§ **Directions for this task**:
Please repeat the rows below, substituting "Cookie Settings" for "Cookie Preferences" and leaving everything else unchanged.

§ **Material shown**:

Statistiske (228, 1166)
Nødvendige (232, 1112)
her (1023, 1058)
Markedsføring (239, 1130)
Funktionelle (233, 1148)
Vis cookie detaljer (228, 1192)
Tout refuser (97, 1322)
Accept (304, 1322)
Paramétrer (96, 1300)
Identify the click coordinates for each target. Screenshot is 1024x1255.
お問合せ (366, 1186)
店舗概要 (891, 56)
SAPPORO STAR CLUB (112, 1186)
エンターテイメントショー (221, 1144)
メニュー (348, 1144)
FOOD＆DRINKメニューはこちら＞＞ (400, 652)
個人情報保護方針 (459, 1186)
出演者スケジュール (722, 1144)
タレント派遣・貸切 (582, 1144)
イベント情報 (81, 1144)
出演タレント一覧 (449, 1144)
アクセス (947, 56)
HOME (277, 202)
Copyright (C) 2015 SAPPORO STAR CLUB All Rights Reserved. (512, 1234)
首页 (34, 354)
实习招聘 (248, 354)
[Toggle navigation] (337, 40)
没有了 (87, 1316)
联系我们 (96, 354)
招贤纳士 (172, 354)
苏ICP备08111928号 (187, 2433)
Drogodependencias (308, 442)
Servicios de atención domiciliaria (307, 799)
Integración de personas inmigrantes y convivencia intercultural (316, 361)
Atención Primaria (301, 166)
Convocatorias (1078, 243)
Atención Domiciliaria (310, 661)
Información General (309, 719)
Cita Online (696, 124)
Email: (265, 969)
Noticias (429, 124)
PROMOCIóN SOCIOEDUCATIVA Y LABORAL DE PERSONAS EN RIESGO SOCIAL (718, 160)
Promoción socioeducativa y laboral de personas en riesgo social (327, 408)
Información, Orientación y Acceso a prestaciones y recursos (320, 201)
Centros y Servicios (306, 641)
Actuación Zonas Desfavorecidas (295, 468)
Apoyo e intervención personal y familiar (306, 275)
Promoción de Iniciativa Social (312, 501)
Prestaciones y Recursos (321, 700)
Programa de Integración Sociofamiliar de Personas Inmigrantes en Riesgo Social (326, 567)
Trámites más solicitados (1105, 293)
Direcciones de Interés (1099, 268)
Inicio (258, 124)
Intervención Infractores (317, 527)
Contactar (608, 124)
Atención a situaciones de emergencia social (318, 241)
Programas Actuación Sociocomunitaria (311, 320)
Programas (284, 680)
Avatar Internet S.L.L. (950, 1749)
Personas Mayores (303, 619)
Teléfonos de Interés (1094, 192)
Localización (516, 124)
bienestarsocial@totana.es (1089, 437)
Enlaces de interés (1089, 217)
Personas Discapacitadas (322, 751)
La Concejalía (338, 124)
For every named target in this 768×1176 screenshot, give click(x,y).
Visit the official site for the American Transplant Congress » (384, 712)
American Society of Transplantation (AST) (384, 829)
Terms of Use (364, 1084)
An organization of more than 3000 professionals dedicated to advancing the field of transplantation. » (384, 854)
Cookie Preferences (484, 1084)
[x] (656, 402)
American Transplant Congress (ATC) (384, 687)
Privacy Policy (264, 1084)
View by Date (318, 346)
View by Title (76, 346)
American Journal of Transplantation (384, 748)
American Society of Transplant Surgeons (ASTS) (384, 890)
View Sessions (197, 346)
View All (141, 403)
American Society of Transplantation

§ **Correct output**:
Statistiske (228, 1166)
Nødvendige (232, 1112)
her (1023, 1058)
Markedsføring (239, 1130)
Funktionelle (233, 1148)
Vis cookie detaljer (228, 1192)
Tout refuser (97, 1322)
Accept (304, 1322)
Paramétrer (96, 1300)
Identify the click coordinates for each target. Screenshot is 1024x1255.
お問合せ (366, 1186)
店舗概要 (891, 56)
SAPPORO STAR CLUB (112, 1186)
エンターテイメントショー (221, 1144)
メニュー (348, 1144)
FOOD＆DRINKメニューはこちら＞＞ (400, 652)
個人情報保護方針 (459, 1186)
出演者スケジュール (722, 1144)
タレント派遣・貸切 (582, 1144)
イベント情報 (81, 1144)
出演タレント一覧 (449, 1144)
アクセス (947, 56)
HOME (277, 202)
Copyright (C) 2015 SAPPORO STAR CLUB All Rights Reserved. (512, 1234)
首页 (34, 354)
实习招聘 (248, 354)
[Toggle navigation] (337, 40)
没有了 (87, 1316)
联系我们 (96, 354)
招贤纳士 (172, 354)
苏ICP备08111928号 (187, 2433)
Drogodependencias (308, 442)
Servicios de atención domiciliaria (307, 799)
Integración de personas inmigrantes y convivencia intercultural (316, 361)
Atención Primaria (301, 166)
Convocatorias (1078, 243)
Atención Domiciliaria (310, 661)
Información General (309, 719)
Cita Online (696, 124)
Email: (265, 969)
Noticias (429, 124)
PROMOCIóN SOCIOEDUCATIVA Y LABORAL DE PERSONAS EN RIESGO SOCIAL (718, 160)
Promoción socioeducativa y laboral de personas en riesgo social (327, 408)
Información, Orientación y Acceso a prestaciones y recursos (320, 201)
Centros y Servicios (306, 641)
Actuación Zonas Desfavorecidas (295, 468)
Apoyo e intervención personal y familiar (306, 275)
Promoción de Iniciativa Social (312, 501)
Prestaciones y Recursos (321, 700)
Programa de Integración Sociofamiliar de Personas Inmigrantes en Riesgo Social (326, 567)
Trámites más solicitados (1105, 293)
Direcciones de Interés (1099, 268)
Inicio (258, 124)
Intervención Infractores (317, 527)
Contactar (608, 124)
Atención a situaciones de emergencia social (318, 241)
Programas Actuación Sociocomunitaria (311, 320)
Programas (284, 680)
Avatar Internet S.L.L. (950, 1749)
Personas Mayores (303, 619)
Teléfonos de Interés (1094, 192)
Localización (516, 124)
bienestarsocial@totana.es (1089, 437)
Enlaces de interés (1089, 217)
Personas Discapacitadas (322, 751)
La Concejalía (338, 124)
For every named target in this 768×1176 screenshot, give click(x,y).
Visit the official site for the American Transplant Congress » (384, 712)
American Society of Transplantation (AST) (384, 829)
Terms of Use (364, 1084)
An organization of more than 3000 professionals dedicated to advancing the field of transplantation. » (384, 854)
Cookie Settings (484, 1084)
[x] (656, 402)
American Transplant Congress (ATC) (384, 687)
Privacy Policy (264, 1084)
View by Date (318, 346)
View by Title (76, 346)
American Journal of Transplantation (384, 748)
American Society of Transplant Surgeons (ASTS) (384, 890)
View Sessions (197, 346)
View All (141, 403)
American Society of Transplantation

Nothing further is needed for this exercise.